As sample size is an important parameter influencing LD patterns, we randomly selected 11 domesticated silkworms to perform this analysis to adjust the sample size. For chromosome 2, we repeated the analyses for three independent sets of 11 randomly selected domesticated silkworms and found similar results. Demography of silkworms

In the PCA analysis, there is a significant correlation with voltinism for the first four principle components in the domesticated varieties. Moltinism (number of larval molts per generation) also correlates with eigenvector 1 and 3. We observed a significant correlation between latitude of the sample origins and eigenvectors 2 and 4 (Kendall’s τ, P=0.03 and 0.04, respectively) (Table S7), and a lack of connection between longitudes and any of the principle components. These key traits relating to silkworm biology and yield are defining genetically distinct subgroups, suggesting that genetic mapping of these traits may be complicated by the general genetic differentiation between strains with different molting and voltine values. Mapping studies may benefit from using varieties with large differences in the relevant moltism and voltinism traits, but with otherwise little genetic differentiation. After fitting the demographic model (see Materials and Methods), we observed that a 90% reduction in population in the domesticated variety could account for the observed levels of variability (Fig. S2). The surprisingly high levels of variability in the domesticated variety suggest that a large amount of individuals were used in the initial domestication event. An alternative hypothesis is substantial gene-flow between the wild and domesticated varieties after domestication, but the very clear differentiation between domesticated and wild varieties suggests that gene-flow from the wild to domesticated varieties may not have been strong. The distinct separation of strains does show that the genetic variation in the domestic strains has been maintained despite local inbreeding. It is commonly assumed that domestication leads to a significant reduction in variability (S30) because the domesticated species might have arisen from a geographically limited group of individuals and thus subjected to a bottleneck in population size during domestication, and they have been subjected to strong artificial selection subsequent to the domestication event. In many domesticated species [e.g., rice (S31) or wheat (S32)] the domesticated species contains much less variability at the nucleotide level than the corresponding wild species. We did not, however, find that these factors have been sufficiently strong enough in the silkworm to lead to extensive loss of genetic variability.

We also inferred population ancestry with frappe (S16) and no ancestral information was assumed before the calculation. For K=2, the results show a clear domesticated/wild split (Fig. S3). This is consistent with the phylogeny and PCA results derived from our data. When K = 3, a new component including D5, D7, D15, D16 and D24 was separated from the entire domesticated group, also consistent with the same subgroup in the phylogenetic tree. From K = 3 to 4, another sub group emerged including D17-D23, D27 and D28, which clustered together in the phylogeny. When K = 5, the two Japanese high silk production strains stand out as a new group. At K = 6 or above, additional clusters came out as outlier populations which disturb previous organization of the population structure and make little biological sense.

* DATA SUPPLIED:
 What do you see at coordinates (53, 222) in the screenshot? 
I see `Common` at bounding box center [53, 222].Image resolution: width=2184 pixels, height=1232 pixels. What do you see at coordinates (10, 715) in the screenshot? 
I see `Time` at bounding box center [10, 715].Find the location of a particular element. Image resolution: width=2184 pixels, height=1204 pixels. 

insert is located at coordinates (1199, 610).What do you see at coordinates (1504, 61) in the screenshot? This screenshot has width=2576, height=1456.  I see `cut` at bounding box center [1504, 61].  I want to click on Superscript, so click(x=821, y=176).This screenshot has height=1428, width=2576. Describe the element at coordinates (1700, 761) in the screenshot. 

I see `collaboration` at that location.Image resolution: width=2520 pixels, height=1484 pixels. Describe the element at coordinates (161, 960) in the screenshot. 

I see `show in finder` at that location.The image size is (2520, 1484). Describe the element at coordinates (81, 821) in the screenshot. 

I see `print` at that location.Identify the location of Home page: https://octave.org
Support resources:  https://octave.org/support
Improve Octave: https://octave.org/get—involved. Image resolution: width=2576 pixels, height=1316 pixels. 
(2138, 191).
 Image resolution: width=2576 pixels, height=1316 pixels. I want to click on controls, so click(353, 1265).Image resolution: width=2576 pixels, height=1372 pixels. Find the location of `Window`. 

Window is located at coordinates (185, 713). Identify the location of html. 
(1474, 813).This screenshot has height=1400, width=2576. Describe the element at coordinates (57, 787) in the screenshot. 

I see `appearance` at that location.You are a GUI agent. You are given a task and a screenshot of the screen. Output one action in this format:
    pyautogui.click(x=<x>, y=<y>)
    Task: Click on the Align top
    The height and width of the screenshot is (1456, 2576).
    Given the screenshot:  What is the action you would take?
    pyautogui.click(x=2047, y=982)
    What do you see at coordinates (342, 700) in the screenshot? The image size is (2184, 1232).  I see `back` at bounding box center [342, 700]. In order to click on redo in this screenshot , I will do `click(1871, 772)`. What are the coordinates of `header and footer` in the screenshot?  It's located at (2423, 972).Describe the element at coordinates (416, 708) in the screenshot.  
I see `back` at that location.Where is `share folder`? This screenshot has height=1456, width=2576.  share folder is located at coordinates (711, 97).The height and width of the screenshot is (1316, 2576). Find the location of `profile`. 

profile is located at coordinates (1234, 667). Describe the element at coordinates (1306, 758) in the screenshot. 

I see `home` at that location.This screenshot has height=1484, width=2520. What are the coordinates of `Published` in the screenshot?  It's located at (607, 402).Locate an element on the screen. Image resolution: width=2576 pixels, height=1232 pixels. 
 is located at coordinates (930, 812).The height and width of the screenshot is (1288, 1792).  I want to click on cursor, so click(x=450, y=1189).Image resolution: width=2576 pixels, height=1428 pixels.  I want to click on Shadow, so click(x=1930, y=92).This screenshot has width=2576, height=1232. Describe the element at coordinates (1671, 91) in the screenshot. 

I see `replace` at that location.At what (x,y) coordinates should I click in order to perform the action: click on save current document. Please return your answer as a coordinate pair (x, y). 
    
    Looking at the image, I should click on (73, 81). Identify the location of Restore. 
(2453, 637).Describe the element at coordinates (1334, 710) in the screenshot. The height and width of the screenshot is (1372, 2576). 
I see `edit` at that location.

* ACTIVITY LIST:
1 – In the text on silkworm genetics, what size of population reduction in the domesticated variety could account for the observed levels of variability?
2 – Write the next part of the text on silkworm genetics, starting after its final sentence.
The entries have no connection to the text on silkworm genetics.

* ANSWER LIST:
1 – A 90% reduction in population.

2 –
Details of GROSS To determine if certain SNPs were more common in the domesticated strains, we adopted a complex trait association study methodology (S33). We treated domesticated and wild individuals as phenotypically distinct and conducted a series of association tests for each qualified SNP (Materials and Methods). In total, we found that 1,347 of the polymorphic sites were significantly different (Chi square; P<2.96×10-8) in their association with domesticated versus wild varieties (termed domesticated associated SNPs, or da-SNPs), and that 410 (30.4%) of these lie within 298 genes (Table S8).

Looking at the domesticated vs. wild variety association of the indels, we found that 34 indel sites were significantly different (Chi square; P<1.87×10-6) in their association with domesticated versus wild varieties (termed domesticated associated indels, or da-indels). We found that more than 45% of all the da-SNPs are located in GROSS; this indicates that da-SNPs, which may be in the initial stages of becoming SNPs fixed in the domesticated group, are enriched in GROSS compared to genomic background.

We found 212 GROSS contain only one gene, which means that approximately 60% (212/354) of all the genes (Table S9) found to be potentially important to domestication are unique to a GROSS (Table S10). This indicates that most GROSS genes were probably under selection by themselves, and had little chance to have experienced hitchhiking. Genes likely important for domestication are found in GROSS

In addition to GROSS genes enriched in silk gland, we also found midgut- and testis- enriched genes. While the former is related to metabolism of carbohydrates, amino acids and lipids, which play an important role in food digestion and nutrient absorption, the latter is annotated as having binding, catalytic, and motor activity related to reproduction.

Among 32 midgut-enriched genes, nine participate in the dietary protein digestion (serine protease), carbohydrate metabolism (malate dehydrogenase and pyruvate dehydrogenase), substance transporting (organic cation transporter, sodium- and chloride- dependent glycine transporter 2, ATP-binding cassette transporter, and zinc transporter 5), and lipid metabolism [fatty acid binding protein (FABP) and scavenger receptor]. The malate dehydrogenase gene in B. mori shares 57% amino acid sequence similarity with its homolog in Escherichia coli, in which the mutant results in decreased activity of its encoded enzyme (S34). FABP is mainly involved in the binding and transport of unsaturated fatty acids, such as linolenic and linoleic acids, both of which are essential to silkworm and, like in other animals such as human (S35), can only be absorbed through food uptake (mulberry leaves for the silkworms). Artificial diet-based nutrition research has confirmed that there is a 60% of weight loss in silkworms fed on food without those two unsaturated fatty acids, compared to the ones in the control group (S36). The identification of these genes involved in energy metabolism indicates that the energy metabolism process has been under artificial selection in the process of silkworm domestication.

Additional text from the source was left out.